Dernièrement, la pratique de Claire Trotignon est entrée dans une phase de métamorphose. Si les fragments de gravures anciennes constituent toujours la base de ses collages, ses compositions ont désormais une ampleur et une échelle sans équivalent grâce à la collision d’éléments hétéroclites. Le point de vue perspectif traditionnel cède la place à de nouveaux espace-temps. Les fonds, autrefois blancs et neutres, s’enrichissent de couleurs vives, dont un bleu lumineux. Au sein de ces aplats, des fragments architecturaux en suspens, inspirés par l’ordre classique des architectures antiques, flottent librement dans le vide, désamorçant ainsi l’idée de paysage romantique. Toujours portées par un rythme musical, ces nouvelles œuvres se présentent comme des possibilités pour repenser la poétique de l’espace si chère à Gaston Bachelard.

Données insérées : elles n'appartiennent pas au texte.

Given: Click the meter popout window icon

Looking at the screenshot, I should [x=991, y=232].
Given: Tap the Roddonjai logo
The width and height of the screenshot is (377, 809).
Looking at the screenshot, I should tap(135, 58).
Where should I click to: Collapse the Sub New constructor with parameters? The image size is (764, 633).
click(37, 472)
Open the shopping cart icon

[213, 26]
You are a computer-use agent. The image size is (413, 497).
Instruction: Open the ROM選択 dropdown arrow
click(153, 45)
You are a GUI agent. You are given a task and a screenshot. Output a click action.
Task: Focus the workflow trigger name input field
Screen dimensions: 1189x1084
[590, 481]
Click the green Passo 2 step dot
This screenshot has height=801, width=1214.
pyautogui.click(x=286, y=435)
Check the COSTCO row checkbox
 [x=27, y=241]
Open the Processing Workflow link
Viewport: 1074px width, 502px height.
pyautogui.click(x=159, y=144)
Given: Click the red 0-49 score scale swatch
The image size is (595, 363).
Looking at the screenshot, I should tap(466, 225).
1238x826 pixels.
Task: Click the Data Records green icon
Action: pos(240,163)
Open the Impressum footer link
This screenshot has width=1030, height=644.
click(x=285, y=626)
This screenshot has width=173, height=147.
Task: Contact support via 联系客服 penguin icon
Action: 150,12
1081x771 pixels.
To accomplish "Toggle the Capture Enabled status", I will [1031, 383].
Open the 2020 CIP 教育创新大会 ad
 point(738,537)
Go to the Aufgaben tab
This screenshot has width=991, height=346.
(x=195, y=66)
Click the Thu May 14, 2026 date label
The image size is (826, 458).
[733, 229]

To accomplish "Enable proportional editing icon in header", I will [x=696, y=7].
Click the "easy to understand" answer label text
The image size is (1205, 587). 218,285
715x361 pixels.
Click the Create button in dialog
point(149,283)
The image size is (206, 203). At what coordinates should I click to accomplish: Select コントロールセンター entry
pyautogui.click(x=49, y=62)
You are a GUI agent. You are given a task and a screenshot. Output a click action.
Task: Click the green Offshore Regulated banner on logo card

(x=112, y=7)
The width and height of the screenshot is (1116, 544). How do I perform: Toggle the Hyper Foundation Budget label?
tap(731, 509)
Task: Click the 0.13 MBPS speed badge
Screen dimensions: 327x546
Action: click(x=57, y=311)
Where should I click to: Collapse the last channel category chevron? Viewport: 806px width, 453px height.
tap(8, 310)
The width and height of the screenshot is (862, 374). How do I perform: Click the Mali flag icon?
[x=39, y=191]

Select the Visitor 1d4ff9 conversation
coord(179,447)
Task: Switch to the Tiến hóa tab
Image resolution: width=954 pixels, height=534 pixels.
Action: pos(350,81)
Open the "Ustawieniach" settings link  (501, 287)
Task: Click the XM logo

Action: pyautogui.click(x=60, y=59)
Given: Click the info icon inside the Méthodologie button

Au Domaine de Chaumont-sur-Loire, les dessins de Claire Trotignon investissent la Galerie basse du Fenil. « Le lieu m’a marqué par son aspect panoramique et traversant. J’ai instinctivement vu un paysage s’étirant sur la longueur, presque au point de créer un mince fil reliant deux extrémités archipéliques, un paysage en balance entre des forces telluriques et le fragile maillage d’une broderie », partage l’artiste. L’installation réalisée spécialement pour l’occasion est de longue haleine. Il y a d’abord le travail préparatoire : des fragments de gravures associés à du dessin, le tout transposé en sérigraphie et imprimé manuellement sur un papier Arches, dans un noir charbonneux réintroduisant la matérialité de la gravure. Proportionnel à l’espace, le rendu est divisé en une douzaine de panneaux contrecollés sur Dibond afin d’obtenir une continuité harmonieuse du dessin et sur lesquels l’artiste interviendra directement en réhaussant l’œuvre de collages et de dessins originaux. Un paysage panoramique inédit dans l’œuvre de Claire Trotignon.
REPÈRES BIOGRAPHIQUES
FRANCE
Née en 1985 à Paris, Claire Trotignon compte parmi les artistes les plus talentueuses de sa génération. Diplômée avec mention spéciale de l’École supérieure des beaux-arts de Tours en 2008, elle propose un travail à l’intersection du paysage et de l’architecture. L’artiste dessine dans l’espace et construit sur le papier. À travers le dessin et la découpe, elle prolonge le trait et la trame de fragments recomposés, met en œuvre la collision d’éléments hétéroclites, faisant voler en éclats l’aspect perspectif traditionnel et la narration linéaire pour donner lieu à de nouveaux espaces-temps. Son travail a été présenté en France et à l’étranger (Biennale d’architecture de Venise, FIAC, Fondation Louis Vuitton, Untitled Miami).
Claire Trotignon vit et travaille à Tours. Elle est représentée par la Galerie 8+4, à Paris, et la Galerie La Patinoire Royale-Bach, à Bruxelles.